Peki, Agnelli’nin dergisi, ailenin yakın dostu Berlusconi’nin canciğer arkadaşı Recep Bey’e neden operasyon yapıyor?

The Economist ne diyor?

Geçen hafta 4 veya 6 hafta sonra diye yazmıştım. Bu hafta öğrendik ki 14 Mayıs’ta seçim olacakmış. Öyle anlaşılıyor ki, 14 Mayıs’ta yapılacak seçim de seçime giden süreç de hiç kimse için kolay geçmeyecek.

Seçimler Türkiye’de yaşayan 90 milyona yakın bireyi ilgilendirdiği kadar, belki de daha fazla, dünyaya yön verme iddiasındaki iktidar sahiplerini de ilgilendiriyor.
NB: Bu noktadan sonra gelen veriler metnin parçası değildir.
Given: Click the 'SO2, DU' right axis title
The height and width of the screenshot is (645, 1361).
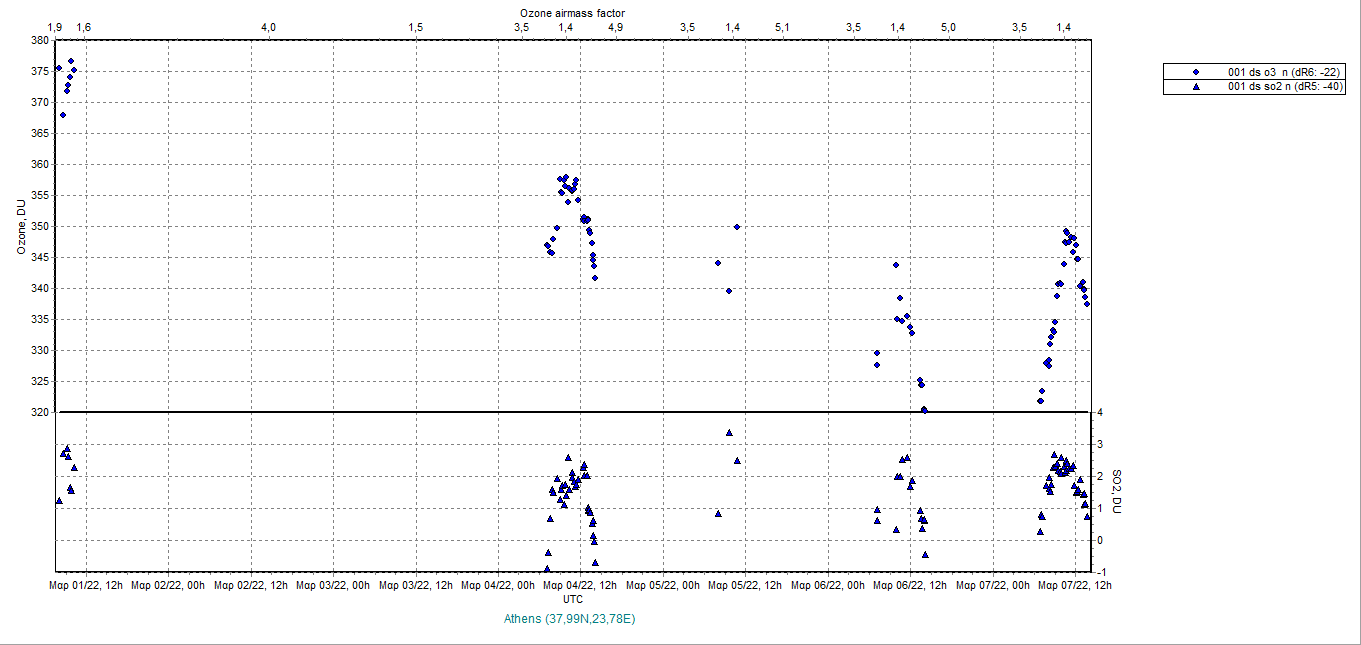Looking at the screenshot, I should (1119, 492).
Üstelik Türkiye’de yaşayanların seçimin sonuçlarını etkileme olanakları alabildiğine sınırlıyken, “dost ve müttefik” ülkelerin, ittifakların ve aslında bütün bunların ardında yatan uluslararası sermayenin bu konudaki yetenekleri daha geniş.

Türkiye’de 14 Mayıs’ta yapılacak seçimler geçen hafta “The Economist” dergisine konu oldu. Ürkütücü bir grafik içeren kapağı bir yana bırakırsak dergi içeriğinde ilginç unsurlar var. Buna geçmeden “The Economist”i neden önemsediğim hakkında kısaca bilgi vereyim. 
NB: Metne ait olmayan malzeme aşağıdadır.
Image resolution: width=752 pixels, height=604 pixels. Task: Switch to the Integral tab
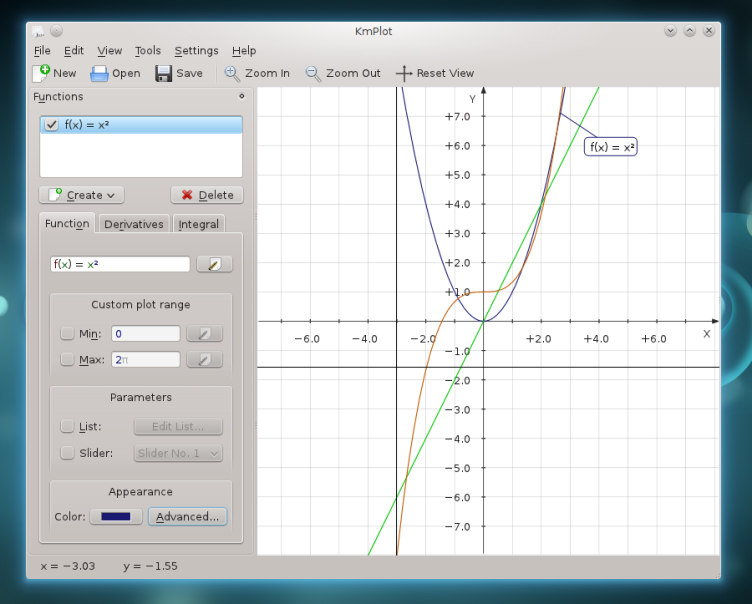pyautogui.click(x=198, y=224)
Üniversite yıllarında mesleki İngilizcemi geliştirmek için okumaya başladığım bir dergi. Meslek hayatımın önemli bir kısmında da aboneydim. Emekli olduktan sonra, Akepe’nin müthiş ekonomi tercihlerinin de etkisiyle aboneliğimi sürdürmek uygulanabilir bir seçenek olmaktan çıktı elbette. “The Economist” bir İngiliz dergisi olarak bilinir. Londra merkezlidir. Geçmişte bu doğruydu ama bildiğim kadarıyla artık büyük hissesi Fiat’ın da sahibi olan Agnelli ailesinin bir şirketine ait.  Hani şu dünyaca ünlü Juventus futbol takımının da patronu olan ve Berlusconi ile de pek sıkı fıkı olan aile.
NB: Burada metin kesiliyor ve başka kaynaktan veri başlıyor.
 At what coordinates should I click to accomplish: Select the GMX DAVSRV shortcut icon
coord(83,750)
Bu bayrak değişimi derginin ana yönelimini değiştirmedi elbette. Eskiden olduğu gibi bugün de “The Economist” sermaye sınıfının en “zeki” dergisi olma niteliği taşıyor. Bu ne demek? Sermayenin bir sürü yayın organı var. Kimileri koyun gütme amaçlı çalışıyor. Daha açık bir deyişle emekçi sınıfların kafasını bulandırıp dikkatlerini sömürü düzeninden başka yerlere çekmek için faaliyet gösteriyorlar. Yazdıklarını, yaydıklarını eleştirel gözle ve sosyalist bir bilinçle incelerseniz bunu hemen fark ediyorsunuz. Sky TV Grubunu veya The Sun gazetesini ele alırsanız, kısa sürede “aptal yerine konduğunuzu” anlarsınız.

“The Economist” öyle değil zira hedef kitlesi emekçiler değil. Dergide yer alan çözümlemeler sermaye sınıfına yol gösterme konusunda önemli. Sömürü düzenini sürdürmek zorunda olanlara, holding sahiplerine, CEO’lara, onların bağışlarıyla ayakta duran “Düşünce Kuruluşları”na ve elbette hegemon devletlerin yöneticilerine sesleniyor ve Anglo-sakson dünyanın sevdiği deyimle “beyin gıdası” sağlıyor. Çok mu uzattım? Belki ama sabır.

Şunu anımsayalım önce. “The Economist” Akepe’nin iktidara yerleştirilme döneminde önemli işlevler üstlenmişti. O sürecin önemli köşe taşlarından biri olan AB’ne adaylık, müzakerelerin başlaması gibi süreçlerde “Avrupa sağı”nın genel kuşkucu çizgisinden farklı olarak birkaç haftada bir o süreci destekleyen ve Akepe’yi göklere çıkartan çözümlemelere yer verirdi. O sırada kamu diplomasisi kavramını yeni yeni keşfeden Akepe düzeni, özellikle de onun Fethullahçı bileşenleri kendi gündemlerini ilerletmek için bu makaleleri yere göğe sığdıramaz ve tepe tepe kullanırdı.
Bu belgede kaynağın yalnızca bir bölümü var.